**DATASET EXCERPTS**
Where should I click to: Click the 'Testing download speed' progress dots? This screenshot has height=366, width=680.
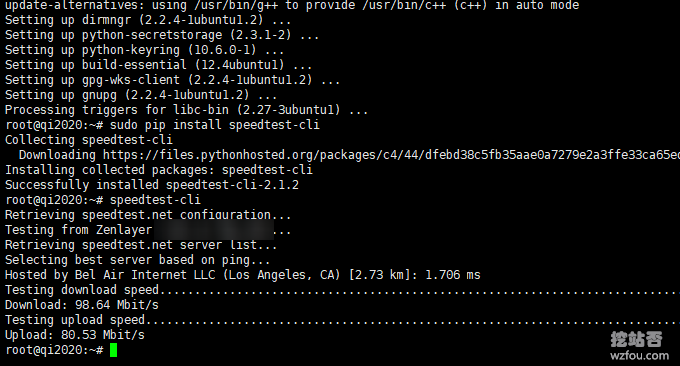(x=419, y=292)
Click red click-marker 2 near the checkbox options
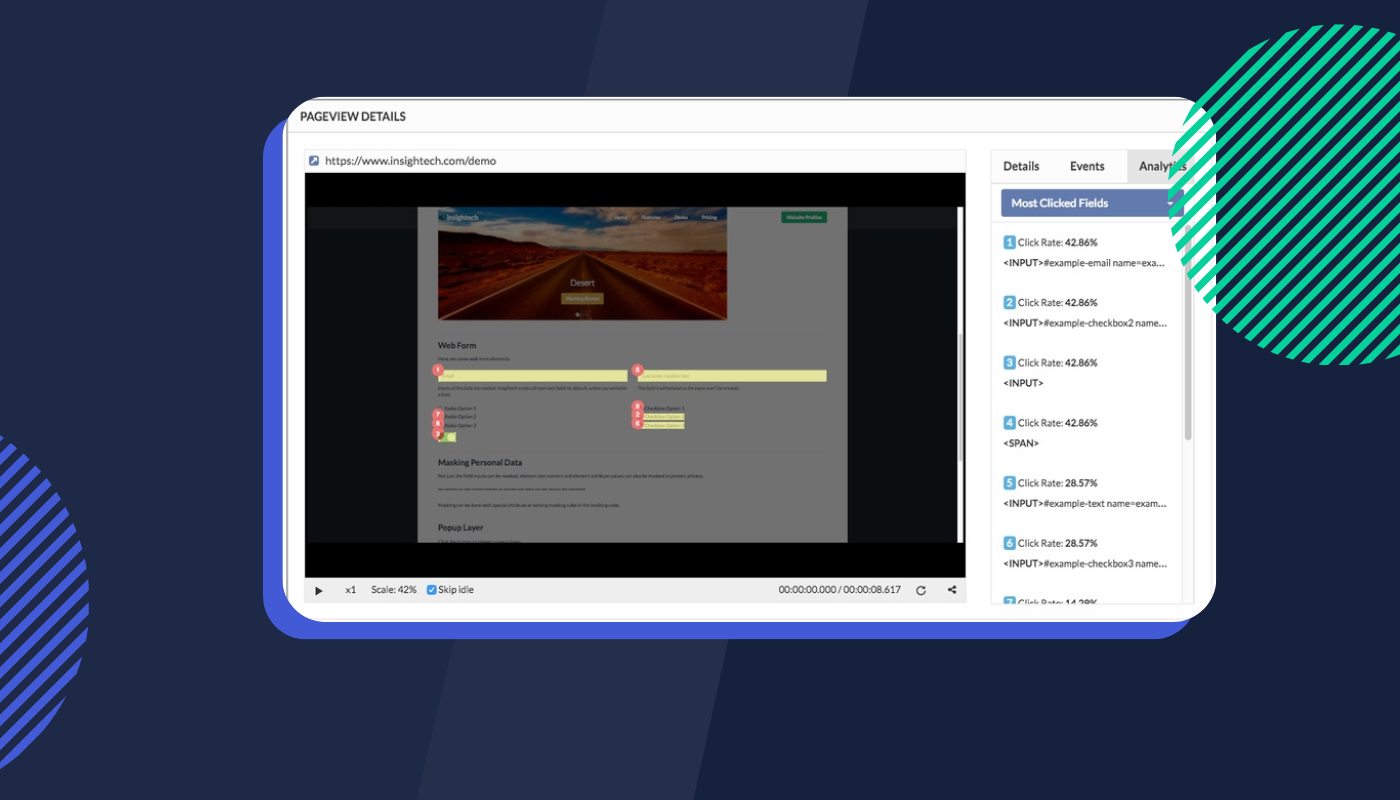 pyautogui.click(x=638, y=415)
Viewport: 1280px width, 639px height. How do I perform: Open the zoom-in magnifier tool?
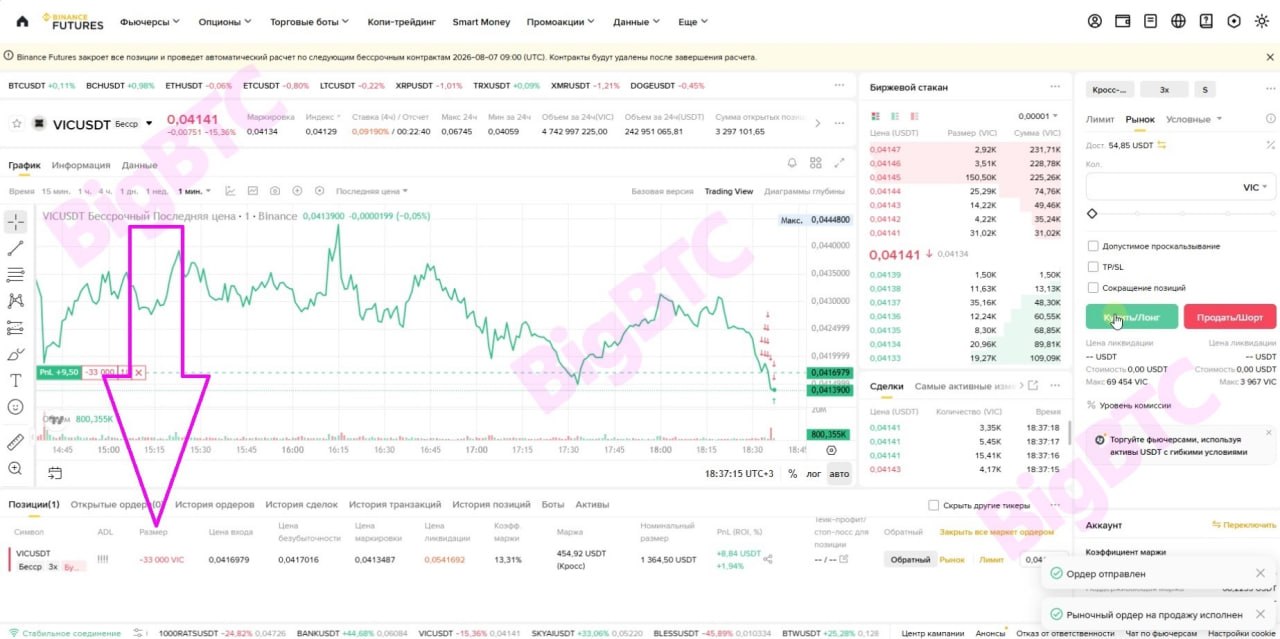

**WHAT IS BEING ASKED**
Return exactly the lines that begin with the one containing "Click red click-marker" and end with the final line of the data above; include no pictures.

**EXPECTED ANSWER**
Click red click-marker 2 near the checkbox options
 pyautogui.click(x=638, y=415)
Viewport: 1280px width, 639px height. How do I perform: Open the zoom-in magnifier tool?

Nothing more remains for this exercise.